The mean is number of daily steps is 9354.22950819672 and the median of number of daily steps is 10395.

What is the average daily activity pattern?

The following figure shows the total number of steps taken each day.

## Make a histogram of the total number of steps taken each day
interval_steps <- data %>% 
  group_by(interval) %>%
  summarise(steps = mean(steps, na.rm =TRUE))

ggplot(data=interval_steps, aes(x=interval, y=steps)) +
    geom_line() +
    xlab("5-minute intervals") +
    ylab("Average number of steps taken")

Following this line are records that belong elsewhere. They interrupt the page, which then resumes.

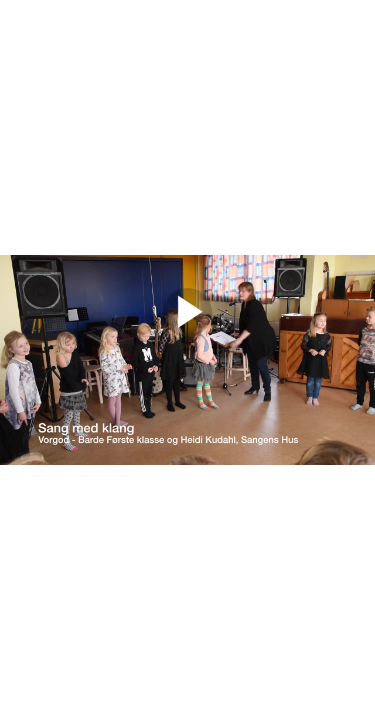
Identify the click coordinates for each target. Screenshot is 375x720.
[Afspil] (187, 332)
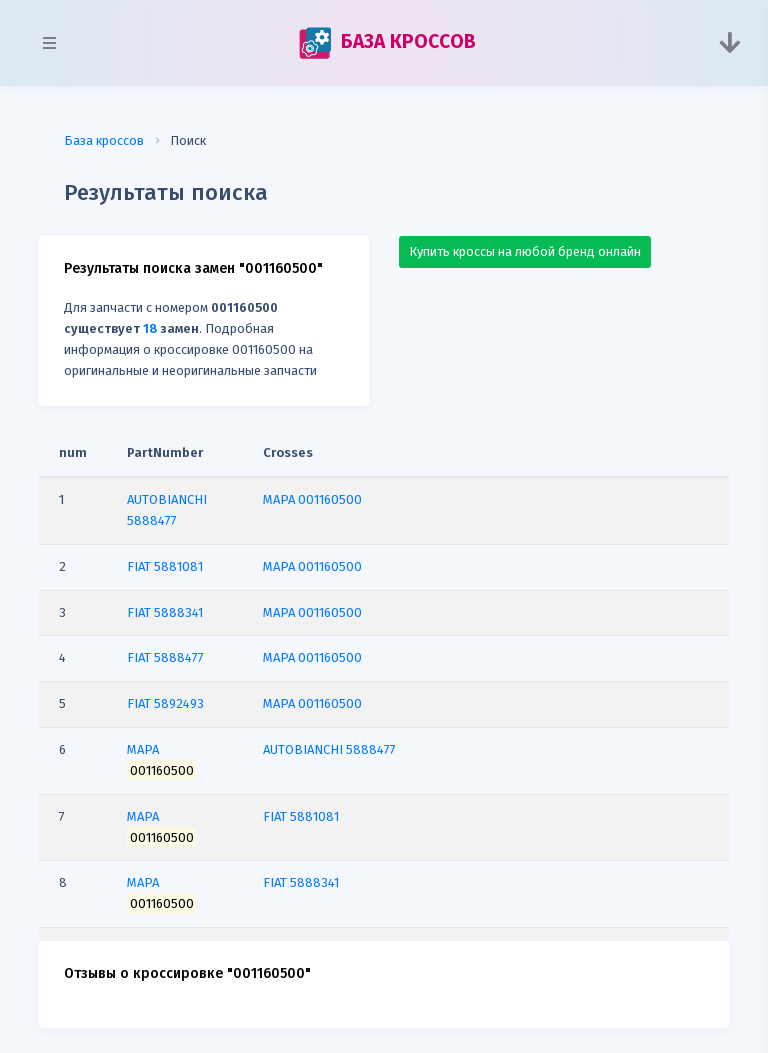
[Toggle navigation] (729, 43)
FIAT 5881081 (301, 816)
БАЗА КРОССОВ (387, 43)
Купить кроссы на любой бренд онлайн (525, 251)
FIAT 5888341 (301, 882)
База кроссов (104, 140)
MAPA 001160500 (312, 499)
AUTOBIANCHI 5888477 (329, 749)
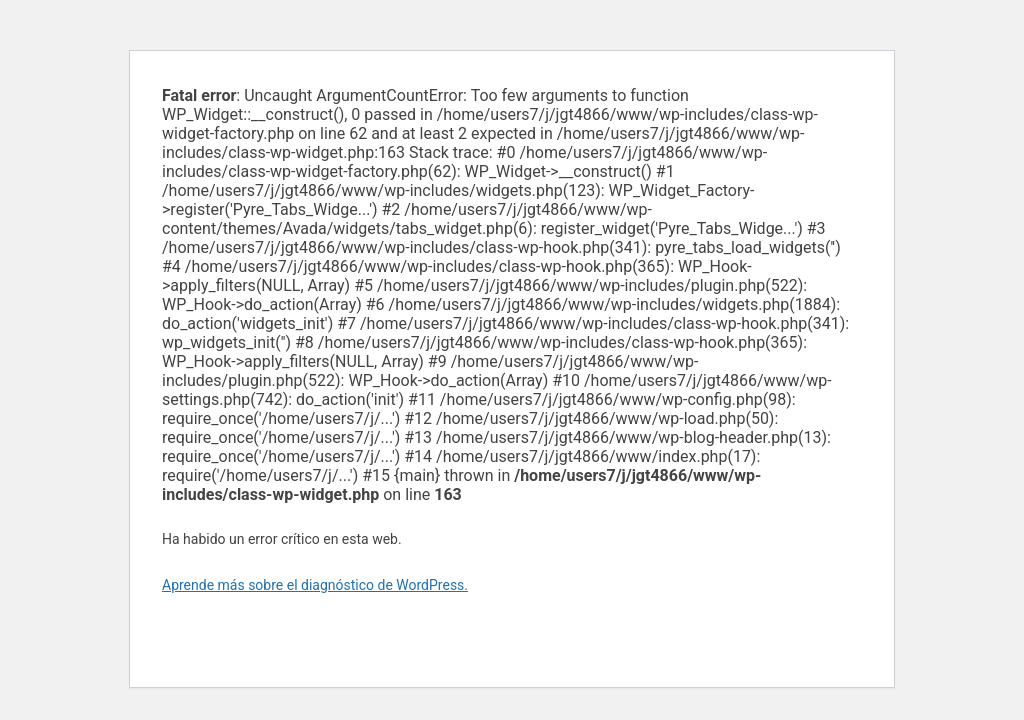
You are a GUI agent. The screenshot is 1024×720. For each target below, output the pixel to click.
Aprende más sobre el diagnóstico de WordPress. (315, 585)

On average across all the days in the dataset, the 5-minute interval that contains the maximum number of steps is the 835th interval.

Imputing missing values

# Calculate and report the total number of missing values 
# in the dataset (i.e. the total number of rows with `NA`s)
missing <- !complete.cases(data)

The total number of missing is 2304.

I used mean as values for imputing the number of steps for missing values. To impute the missing values in the data, firstly, I matched the averages by interval across dates with the intervals in the original data.

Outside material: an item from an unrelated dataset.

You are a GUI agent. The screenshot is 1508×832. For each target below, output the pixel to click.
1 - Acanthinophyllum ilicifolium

# impute missing steps with interval averages across days
imputed_data <- data %>%
  mutate(
    steps = case_when(
      is.na(steps) ~ interval_steps$steps[match(data$interval, interval_steps$interval)],      
      TRUE ~ as.numeric(steps)
    ))

We now re-make the histogram of the total number of daily steps using the imputed data.

imputed_total_steps <- imputed_data %>% group_by(date) %>% summarise(daily_steps = sum(steps))

ggplot(imputed_total_steps, aes(daily_steps)) + 
  geom_histogram(binwidth = 2000) + 
  xlab("Total number of steps taken each day") + 
  ylab("Frequency")

We now compute the mean and median number of daily steps of the imputed data.

imputed_mean = mean(imputed_total_steps$daily_steps, na.rm=TRUE)
imputed_median = median(imputed_total_steps$daily_steps, na.rm=TRUE)

We can calculate the difference of the means and medians between imputed and original data.

mean_diff <- imputed_mean - mean 
median_diff <- imputed_median - median

After imputation, the mean number of daily steps is 1.07661886792510^{4} and the median number of daily steps is 1.07661886792510^{4}. The imputation procedure using the mean as replacement to the missing values seems to have increased the values of the mean and median. This is evident in the peaking of the histogram around the mean and median of the imputed mean. The histogram of the original data also reported the missing values as 0. The imputation has taken from the frequencies of the missing values and placed them around the means of the intervals across days. Specifically, we observe that:

The difference between imputed mean and the non-imputed mean is 1411.95917104856; and,
The difference between the imputed median and the non-imputed median is 371.188679245282.

Are there differences in activity patterns between weekdays and weekends?

First, let’s find the day of the week for each measurement in the dataset. In this part, we use the dataset with the filled-in values.

library(lubridate)

## 
## Attaching package: 'lubridate'

## The following object is masked from 'package:base':
## 
##     date

day_of_week <- imputed_data %>%
  mutate(
    date = ymd(date),
    weekday_or_weekend = case_when(wday(date) %in% 2:6 ~ "Weekday",
                                   wday(date) %in% c(1,7) ~ "Weekend")
  ) %>% select(-date) %>%
  group_by(interval, weekday_or_weekend) %>%
  summarise(
    steps = mean(steps)
  )

Below is the panel plot.

ggplot(day_of_week, aes(interval, steps)) + 
  geom_line() + 
  facet_wrap(~weekday_or_weekend, nrow = 2) +
  xlab("5-Minute intervals") + 
  ylab("Average number of steps")

During weekdays, a lot of walking is done between the 500th and 1000th intervals.
During weekends, some of the walking is shifted between the 1000th and 1750th intervals.